Perhaps the community shifted focus from thinking about new learning models to simply trying to find solutions in older models, and this went stale.
Perhaps some critical motivations were left out. Many of the learning models under investigation at COLT strike empirically motivated people as implausibly useful.
Perhaps the conference/community was not inviting enough to new forms of learning theory. Many pieces of learning theory have not appeared at COLT over the last 20 years.

These concerns have been addressed since the low point of COLT, but the long term health is still questionable: ICML has been accepting learning theory with plausible empirical motivations and a mathematical learning theory conference has appeared so there are several choices of venue available to authors.

The good news is that this year’s COLT appeared healthy. The topics covered by the program were diverse and often interesting. Several of the papers seem quite relevant to the practice of machine learning. Perhaps an even better measure is that there were many younger people in attendance.

7/1/20057/1/2005

The Role of Impromptu Talks

COLT had an impromptu session which seemed as interesting or more interesting than any other single technical session (despite being only an hour long). There are several roles that an impromptu session can play including:

Announcing new work since the paper deadline. Letting this happen now rather than later helps aid the process of research.
Discussing a paper that was rejected. Reviewers err sometimes and an impromptu session provides a means to remedy that.
Entertainment. We all like to have a bit of fun.
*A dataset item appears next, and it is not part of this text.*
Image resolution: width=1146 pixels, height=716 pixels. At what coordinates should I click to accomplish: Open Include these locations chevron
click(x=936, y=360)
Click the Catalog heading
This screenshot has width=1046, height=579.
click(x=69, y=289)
For design, the following seem important:

Impromptu speakers should not have much time. At COLT, it was 8 minutes, but I have seen even 5 work well.
The entire impromptu session should not last too long because the format is dense and promotes restlessness. A half hour or hour can work well.

Impromptu talks are a mechanism to let a little bit of chaos into the schedule. They will be chaotic in content, presentation, and usefulness. The fundamental advantage of this chaos is that it provides a means for covering material that the planned program did not (or could not). This seems like a “bargain use of time” considering the short duration. One caveat is that it is unclear how well this mechanism can scale to large conferences.

6/29/20056/29/2005

Not EM for clustering at COLT

One standard approach for clustering data with a set of gaussians is using EM. Roughly speaking, you pick a set of k random guassians and then use alternating expectation maximization to (hopefully) find a set of guassians that “explain” the data well. This process is difficult to work with because EM can become “stuck” in local optima. There are various hacks like “rerun with t different random starting points”.

One cool observation is that this can often be solved via other algorithm which do not suffer from local optima. This is an early paper which shows this. Ravi Kannan presented a new paper showing this is possible in a much more adaptive setting.

A very rough summary of these papers is that by projecting into a lower dimensional space, it is computationally tractable to pick out the gross structure of the data. It is unclear how well these algorithms work in practice, but they might be effective, especially if used as a subroutine of the form:

Project to low dimensional space.
Pick out gross structure.
Project gross structure into the high dimensional space.
Run EM (or some other local improvement algorithm) to find a final fit.

The effects of steps 1-3 is to “seed” the local optimization algorithm in a good place from which a global optima is plausibly reachable.